Ostensibly, the work chronicles the nine years Burden's ensemble spent rehearsing their final production (a performance of A Streetcar Named Desire without any of the main four characters) following Burden's spontaneous and unexplained disappearance to South America. If that sounds absurd, it is – in all of the best ways – but the premise pays off in truly unpredictable ways.
Trepanning through the years with fantastically surreal detours (a talking tiger frequently interrupts the production for no apparent reason and, at one point, two males characters dance naked through the studio, each with a number of helium balloons tied to their body), The Method Gun starts out hilarious but grows more and more emotional as time progresses.

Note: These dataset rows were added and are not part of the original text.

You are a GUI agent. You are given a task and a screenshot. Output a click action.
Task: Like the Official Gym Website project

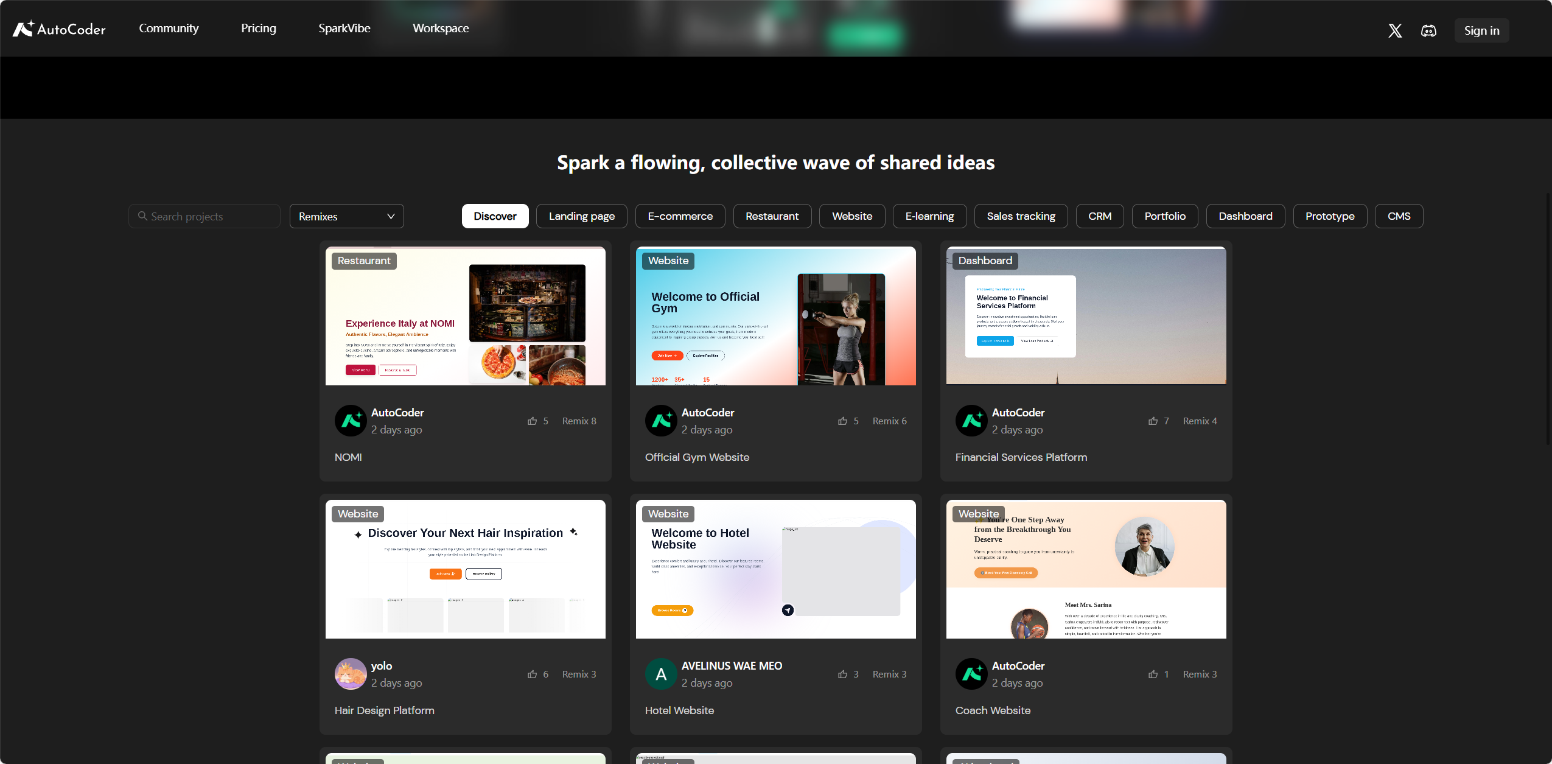coord(843,421)
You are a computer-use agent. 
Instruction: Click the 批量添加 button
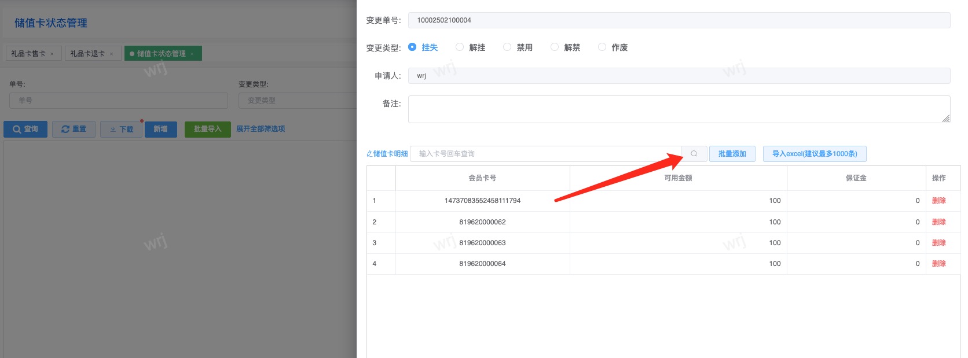[x=732, y=154]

This arc is made possible by the wonderful characters. Rude Mechanicals sincerely consider and document the insane struggle, deeply emotional and thoroughly personal expense inherent to an artistic process – refusing to prioritise comedy over pathos. A reunion of Burden's cast thirty years after the fact is played straight – and subsequently moves at least one audience member to tears.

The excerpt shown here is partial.